31 God saw all that he had made, and it was very good.

NIV®

2 Kings 4: 1–7

The widow’s olive oil

1 The wife of a man from the company of the prophets cried out to Elisha, ‘Your servant my husband is dead, and you know that he revered the Lord. But now his creditor is coming to take my two boys as his slaves.’

2 Elisha replied to her, ‘How can I help you? Tell me, what do you have in your house?’

‘Your servant has nothing there at all,’ she said, ‘except a small jar of olive oil.’

3 Elisha said, ‘Go round and ask all your neighbours for empty jars. Don’t ask for just a few. 4 Then go inside and shut the door behind you and your sons. Pour oil into all the jars, and as each is filled, put it to one side.’

5 She left him and shut the door behind her and her sons. They brought the jars to her and she kept pouring. 6 When all the jars were full, she said to her son, ‘Bring me another one.’

But he replied, ‘There is not a jar left.’ Then the oil stopped flowing.

7 She went and told the man of God, and he said, ‘Go, sell the oil and pay your debts. You and your sons can live on what is left.’

NIV®

New Testament Reading

Philemon vv. 1–2, 6–18 & 21

1 Paul, a prisoner of Christ Jesus, and Timothy our brother,

To Philemon our dear friend and fellow worker – 2 also to Apphia our sister and Archippus our fellow soldier – and to the church that meets in your home:

6 I pray that your partnership with us in the faith may be effective in deepening your understanding of every good thing we share for the sake of Christ. 7 Your love has given me great joy and encouragement, because you, brother, have refreshed the hearts of the Lord’s people.
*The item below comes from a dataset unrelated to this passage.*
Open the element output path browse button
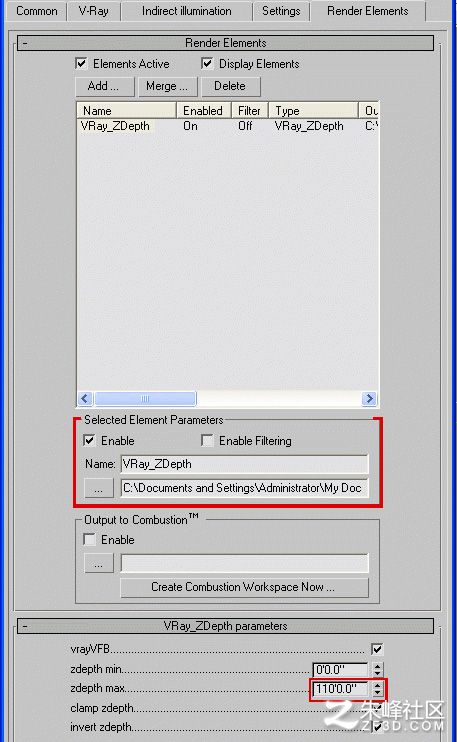The height and width of the screenshot is (742, 457). coord(98,488)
8 … Although in Christ I could be bold and order you to do what you ought to do, 9 yet I prefer to appeal to you on the basis of love. It is as none other than Paul – an old man and now also a prisoner of Christ Jesus – 10 that I appeal to you for my son Onesimus, who became my son while I was in chains. 11 Formerly he was useless to you, but now he has become useful both to you and to me.

12 I am sending him – who is my very heart – back to you. 13 I would have liked to keep him with me so that he could take your place in helping me while I am in chains for the gospel. 14 But I did not want to do anything without your consent, so that any favour you do would not seem forced but would be voluntary. 15 Perhaps the reason he was separated from you for a little while was that you might have him back for ever – 16 no longer as a slave, but better than a slave, as a dear brother. He is very dear to me but even dearer to you, both as a fellow man and as a brother in the Lord.

17 So if you consider me a partner, welcome him as you would welcome me. 18 If he has done you any wrong or owes you anything, charge it to me.… 21 Confident of your obedience, I write to you, knowing that you will do even more than I ask.